Reputation: 11
new to programming as of a week or so ago, working on a scraper to get wrestling metadata in Python using BeautifulSoup and https://cagematch.net.
Here is my code:
from BeautifulSoup import BeautifulSoup
import urllib2
link = "https://www.cagematch.net/?id=8&nr=12&page=4"
print link
url = urllib2.urlopen(link) #Cagematch URL for PWG Events
content = url.read()
soup = BeautifulSoup(content)
events = soup.findAll("tr", { "class" : "TRow" }) #Captures all event classes into a list, each event on site is separated by '<tr class="TRow">'
for i in events[1:12]: #For each event, only searches over a years scope
data = i.findAll("td", { "class" : "TCol TColSeparator"}) #Captures each class on an event into a list item, separated by "<td class="TCol TColSeparator>"
date = data[0].text #Grabs Date of show, date of show is always first value of "data" list
show = data[1].text #Grabs name of show, name of show is always second value of "data" list
status = data[2].text #Grabs event type, if "Event (Card)" show hasn't occurred, if "Event" show has occurred.
print date, show, status
if status == "Event": #If event has occurred, get card data
print "Event already taken place"
link = 'https://cagematch.net/' + data[4].find("a", href=True)['href']
print content
So the idea is:
1 works perfectly, it goes to the site just fine and gets what it needs. 2 does not.
I re-declare my "link" variable in the if statement.

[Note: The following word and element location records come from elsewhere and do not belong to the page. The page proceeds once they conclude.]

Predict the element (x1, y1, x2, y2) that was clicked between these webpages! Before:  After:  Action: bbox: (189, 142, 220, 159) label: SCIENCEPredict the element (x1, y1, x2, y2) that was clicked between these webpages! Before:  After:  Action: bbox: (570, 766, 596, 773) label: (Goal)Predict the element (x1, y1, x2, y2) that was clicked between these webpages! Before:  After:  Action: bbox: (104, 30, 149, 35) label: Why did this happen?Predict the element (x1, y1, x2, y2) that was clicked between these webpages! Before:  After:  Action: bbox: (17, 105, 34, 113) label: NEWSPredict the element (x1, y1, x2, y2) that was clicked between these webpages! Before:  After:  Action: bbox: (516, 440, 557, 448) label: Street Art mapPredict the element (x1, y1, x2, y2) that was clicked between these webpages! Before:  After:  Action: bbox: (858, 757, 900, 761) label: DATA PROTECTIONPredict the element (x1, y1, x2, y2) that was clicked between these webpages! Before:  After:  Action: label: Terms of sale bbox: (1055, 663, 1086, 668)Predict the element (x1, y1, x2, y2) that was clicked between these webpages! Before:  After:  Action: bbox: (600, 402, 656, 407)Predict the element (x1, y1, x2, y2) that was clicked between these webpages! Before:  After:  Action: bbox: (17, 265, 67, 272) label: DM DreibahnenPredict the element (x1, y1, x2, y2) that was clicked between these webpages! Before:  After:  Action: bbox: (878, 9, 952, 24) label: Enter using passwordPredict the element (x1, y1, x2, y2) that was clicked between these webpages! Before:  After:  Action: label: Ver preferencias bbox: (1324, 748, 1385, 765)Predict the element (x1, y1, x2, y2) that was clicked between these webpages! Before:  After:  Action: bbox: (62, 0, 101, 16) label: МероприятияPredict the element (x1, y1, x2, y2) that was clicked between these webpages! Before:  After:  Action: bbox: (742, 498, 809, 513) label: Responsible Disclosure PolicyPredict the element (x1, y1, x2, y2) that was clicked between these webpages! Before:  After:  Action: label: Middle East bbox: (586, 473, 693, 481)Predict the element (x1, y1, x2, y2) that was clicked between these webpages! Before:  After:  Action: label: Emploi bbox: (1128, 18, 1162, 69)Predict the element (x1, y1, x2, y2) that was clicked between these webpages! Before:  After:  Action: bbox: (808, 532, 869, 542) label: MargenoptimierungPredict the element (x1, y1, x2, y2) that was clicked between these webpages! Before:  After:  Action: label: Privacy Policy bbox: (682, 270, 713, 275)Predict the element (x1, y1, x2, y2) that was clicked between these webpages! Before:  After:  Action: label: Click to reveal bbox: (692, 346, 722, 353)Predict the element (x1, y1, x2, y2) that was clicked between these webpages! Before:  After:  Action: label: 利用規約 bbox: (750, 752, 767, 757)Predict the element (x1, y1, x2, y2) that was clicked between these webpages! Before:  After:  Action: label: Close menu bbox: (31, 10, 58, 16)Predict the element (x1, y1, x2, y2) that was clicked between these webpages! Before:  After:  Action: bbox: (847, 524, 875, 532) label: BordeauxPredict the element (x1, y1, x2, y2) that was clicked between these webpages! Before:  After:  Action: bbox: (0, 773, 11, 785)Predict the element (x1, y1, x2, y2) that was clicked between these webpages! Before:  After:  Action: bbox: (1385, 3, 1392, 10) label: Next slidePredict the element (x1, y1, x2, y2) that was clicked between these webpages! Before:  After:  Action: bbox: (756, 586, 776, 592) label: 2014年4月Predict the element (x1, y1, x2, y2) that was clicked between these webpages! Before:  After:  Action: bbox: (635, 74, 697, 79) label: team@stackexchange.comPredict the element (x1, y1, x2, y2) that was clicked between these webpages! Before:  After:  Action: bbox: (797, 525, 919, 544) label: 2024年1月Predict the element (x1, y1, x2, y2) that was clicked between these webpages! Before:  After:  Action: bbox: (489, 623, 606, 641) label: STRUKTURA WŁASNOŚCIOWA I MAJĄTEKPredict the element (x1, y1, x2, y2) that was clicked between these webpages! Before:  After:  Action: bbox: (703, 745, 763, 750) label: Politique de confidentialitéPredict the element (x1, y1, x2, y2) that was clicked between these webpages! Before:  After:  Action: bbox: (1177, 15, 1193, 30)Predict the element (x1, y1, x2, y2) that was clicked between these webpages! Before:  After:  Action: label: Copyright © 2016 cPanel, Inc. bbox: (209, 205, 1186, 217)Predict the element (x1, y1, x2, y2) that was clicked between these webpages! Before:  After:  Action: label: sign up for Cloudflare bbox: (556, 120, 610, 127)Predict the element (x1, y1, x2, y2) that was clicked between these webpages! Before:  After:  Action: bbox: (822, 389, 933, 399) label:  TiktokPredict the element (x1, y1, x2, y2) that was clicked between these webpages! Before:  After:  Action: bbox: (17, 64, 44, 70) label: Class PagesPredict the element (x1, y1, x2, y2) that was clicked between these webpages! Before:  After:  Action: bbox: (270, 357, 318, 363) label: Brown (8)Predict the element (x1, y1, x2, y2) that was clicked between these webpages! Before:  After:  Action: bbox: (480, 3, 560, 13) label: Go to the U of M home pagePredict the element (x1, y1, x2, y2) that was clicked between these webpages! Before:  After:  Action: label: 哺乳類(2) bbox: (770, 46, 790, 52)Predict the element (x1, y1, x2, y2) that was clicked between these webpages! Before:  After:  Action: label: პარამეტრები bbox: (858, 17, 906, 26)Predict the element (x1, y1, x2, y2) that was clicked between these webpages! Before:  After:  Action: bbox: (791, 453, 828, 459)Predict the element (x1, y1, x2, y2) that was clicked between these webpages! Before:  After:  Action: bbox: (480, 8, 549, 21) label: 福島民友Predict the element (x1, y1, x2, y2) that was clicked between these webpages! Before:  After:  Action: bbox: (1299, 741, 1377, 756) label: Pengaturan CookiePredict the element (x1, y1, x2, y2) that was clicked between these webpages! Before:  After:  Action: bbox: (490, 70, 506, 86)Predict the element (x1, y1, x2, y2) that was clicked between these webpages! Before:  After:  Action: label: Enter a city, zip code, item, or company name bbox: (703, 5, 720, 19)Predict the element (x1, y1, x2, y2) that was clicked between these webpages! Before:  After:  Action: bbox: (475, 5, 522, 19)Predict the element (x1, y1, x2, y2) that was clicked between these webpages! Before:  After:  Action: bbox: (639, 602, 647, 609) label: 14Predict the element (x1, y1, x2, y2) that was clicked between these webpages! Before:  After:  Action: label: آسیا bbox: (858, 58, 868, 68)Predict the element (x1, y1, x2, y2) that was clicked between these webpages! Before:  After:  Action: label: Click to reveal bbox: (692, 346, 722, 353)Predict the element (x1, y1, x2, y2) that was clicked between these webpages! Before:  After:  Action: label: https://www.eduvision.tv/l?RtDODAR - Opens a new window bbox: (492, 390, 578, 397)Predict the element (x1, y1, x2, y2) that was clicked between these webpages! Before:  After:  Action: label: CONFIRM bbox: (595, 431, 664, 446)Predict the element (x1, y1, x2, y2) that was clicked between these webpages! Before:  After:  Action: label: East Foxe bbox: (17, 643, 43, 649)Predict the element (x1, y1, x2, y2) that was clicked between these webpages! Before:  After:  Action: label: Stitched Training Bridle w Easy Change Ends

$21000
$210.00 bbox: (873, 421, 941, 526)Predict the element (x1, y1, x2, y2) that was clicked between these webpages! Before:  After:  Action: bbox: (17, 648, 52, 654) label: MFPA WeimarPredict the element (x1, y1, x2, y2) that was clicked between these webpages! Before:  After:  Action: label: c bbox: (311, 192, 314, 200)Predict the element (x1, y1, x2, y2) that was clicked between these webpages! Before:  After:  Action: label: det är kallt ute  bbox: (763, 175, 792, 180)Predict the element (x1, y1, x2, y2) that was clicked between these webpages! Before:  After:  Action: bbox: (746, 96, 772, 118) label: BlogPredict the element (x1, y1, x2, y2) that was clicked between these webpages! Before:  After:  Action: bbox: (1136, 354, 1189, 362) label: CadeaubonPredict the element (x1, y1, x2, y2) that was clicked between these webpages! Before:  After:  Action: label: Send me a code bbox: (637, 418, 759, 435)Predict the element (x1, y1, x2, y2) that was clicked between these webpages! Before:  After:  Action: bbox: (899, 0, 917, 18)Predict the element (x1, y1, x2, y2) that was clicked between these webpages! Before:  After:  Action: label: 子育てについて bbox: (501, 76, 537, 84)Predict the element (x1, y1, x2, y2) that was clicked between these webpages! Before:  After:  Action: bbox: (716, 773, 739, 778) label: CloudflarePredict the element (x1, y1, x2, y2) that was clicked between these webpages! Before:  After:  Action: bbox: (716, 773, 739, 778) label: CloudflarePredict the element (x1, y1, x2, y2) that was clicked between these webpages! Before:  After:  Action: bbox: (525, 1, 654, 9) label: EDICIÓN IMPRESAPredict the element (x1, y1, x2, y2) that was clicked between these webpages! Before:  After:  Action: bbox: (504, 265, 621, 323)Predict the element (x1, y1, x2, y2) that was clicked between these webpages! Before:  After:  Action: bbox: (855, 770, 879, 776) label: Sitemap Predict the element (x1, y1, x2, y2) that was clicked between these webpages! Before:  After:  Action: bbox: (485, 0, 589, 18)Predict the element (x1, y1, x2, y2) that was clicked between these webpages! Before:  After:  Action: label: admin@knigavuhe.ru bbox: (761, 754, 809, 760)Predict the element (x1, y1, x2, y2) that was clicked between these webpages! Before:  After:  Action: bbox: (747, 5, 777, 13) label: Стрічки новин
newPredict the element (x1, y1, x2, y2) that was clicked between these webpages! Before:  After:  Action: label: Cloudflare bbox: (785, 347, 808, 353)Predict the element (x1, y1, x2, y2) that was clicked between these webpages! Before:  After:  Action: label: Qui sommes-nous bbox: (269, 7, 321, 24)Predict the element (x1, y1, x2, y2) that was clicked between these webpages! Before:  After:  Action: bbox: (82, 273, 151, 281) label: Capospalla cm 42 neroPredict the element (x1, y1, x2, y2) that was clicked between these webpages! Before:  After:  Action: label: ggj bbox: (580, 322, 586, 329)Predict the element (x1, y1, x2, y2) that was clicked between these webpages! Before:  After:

The link variable changes to the correct link. However, when trying to print content again, it still goes to the original page from when I had originally declared link.
If I re-declare all the variables it works, but surely there's another way to do this?
Upvotes: 1
Views: 81
Reputation: 473903
You would not trigger the page content to be changed just by redefining the link
variable - you have to request and download the page from the new link:
link = 'https://cagematch.net/' + data[4].find("a", href=True)['href']
url = urllib2.urlopen(link)
content = url.read()
Some other notes:
you are using a very outdated BeautifulSoup
version 3. Update to BeautifulSoup
4:
pip install beautifulsoup4 --upgrade
and change your import to:
from bs4 import BeautifulSoup
you may improve on performance by switching to requests
and reusing the same session for multiple requests to the same domain
it is recommended to use urljoin()
to concatenate parts of a URL
Upvotes: 2